Endigar 438 ~ Entirely Ready?

From Today’s Daily Reflections;

“This is the Step that separates the men from the boys.”. . . the difference between “the boys and the men” is the difference between striving for a self- determined objective and for the perfect objective which is of God. . . . It is suggested that we ought to become entirely willing to aim toward perfection. . . . The moment we say, “No, never!” our minds close against the grace of God. . . . This is the exact point at which we abandon limited objectives, and move toward God’s will for us.   (Twelve Steps and Twelve Traditions, pages 63, 68, 69)

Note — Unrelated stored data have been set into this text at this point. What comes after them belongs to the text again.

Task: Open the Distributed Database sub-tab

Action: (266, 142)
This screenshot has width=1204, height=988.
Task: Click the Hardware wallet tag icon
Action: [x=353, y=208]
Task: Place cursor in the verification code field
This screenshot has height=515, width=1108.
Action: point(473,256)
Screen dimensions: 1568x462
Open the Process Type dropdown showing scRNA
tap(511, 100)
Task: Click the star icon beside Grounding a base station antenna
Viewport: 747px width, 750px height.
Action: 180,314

Am I entirely ready to have God remove these defects of character? Do I know at long last that I cannot save myself? I have come to believe that I cannot. If I am unable, if my best intentions go wrong, if my desires are selfishly motivated and if my knowledge and will are limited — then I am ready to embrace God’s will for my life.



Entirely willing to aim toward perfection.  The word perfection makes me nauseated.  It sounds like the ultimate in an obsessive compulsive life.  It sounds like the religious suppression of individuality for the sake of some sterile icon of stoicism.  It sounds like the end of spiritual adventure, because the answer has been found.  I have no desire to be that kind of perfect.  That kind of perfection-seeking was very much a part of my old self.   I don’t think it is supposed to be that way.

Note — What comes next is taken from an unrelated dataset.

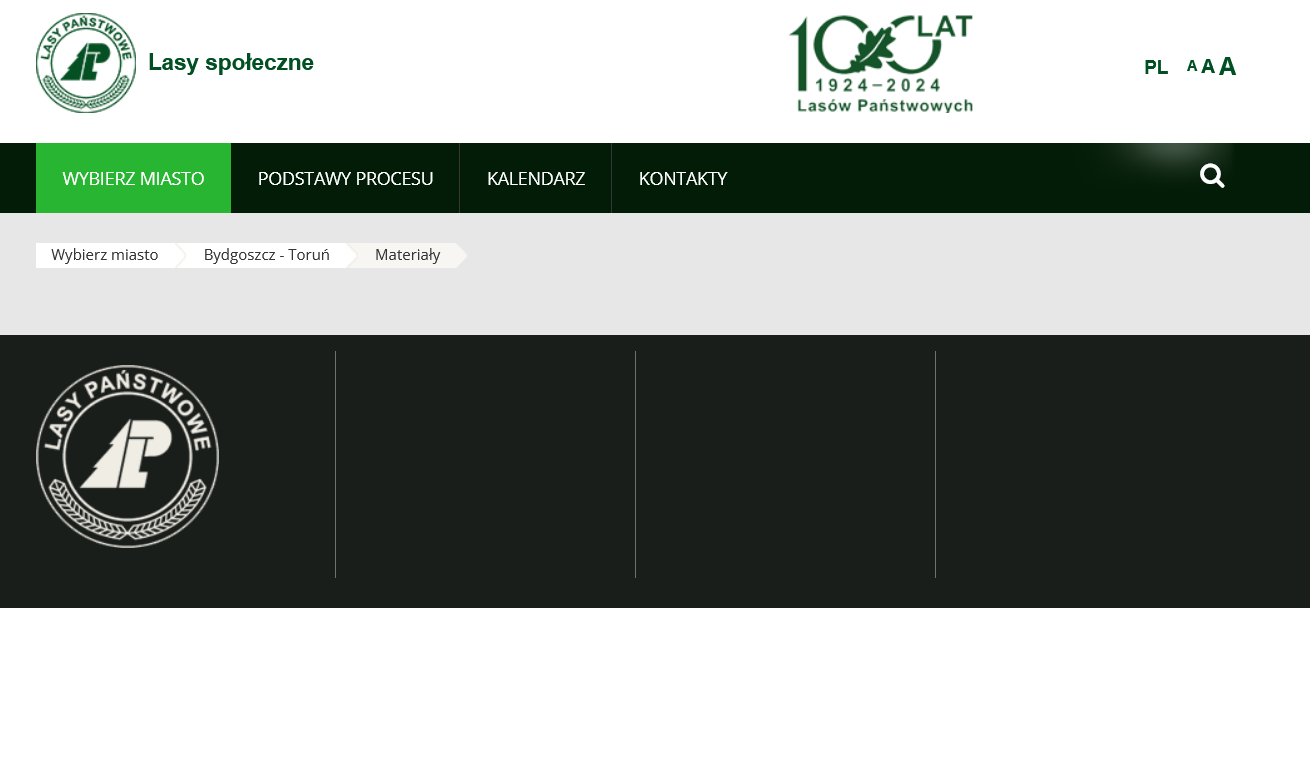Select the Materiały breadcrumb item

point(407,255)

I have regarded the people in my life who have made statements such as “this will separate the men from the boys,” as neanderthal-like  knuckle draggers who are seeking control over the weak minded and insecure.  I do not want the vulnerabilities that my alcoholism has created in my life to be exploited as an opportunity to echo the vision of Constantine the Great; “In This Sign Conquer.”

In order for me to embrace this step, I have to trust that there is a better perfection than the swill served in Churchian dungeons.  I have to trust that there is a maturing into manhood that allows me to have a brain.  I have to trust that my God loves my individual expression as much or better than I do myself, and that this process is leading me to the fulfillment of the en-coined mantra “To Thine Own Self Be True.”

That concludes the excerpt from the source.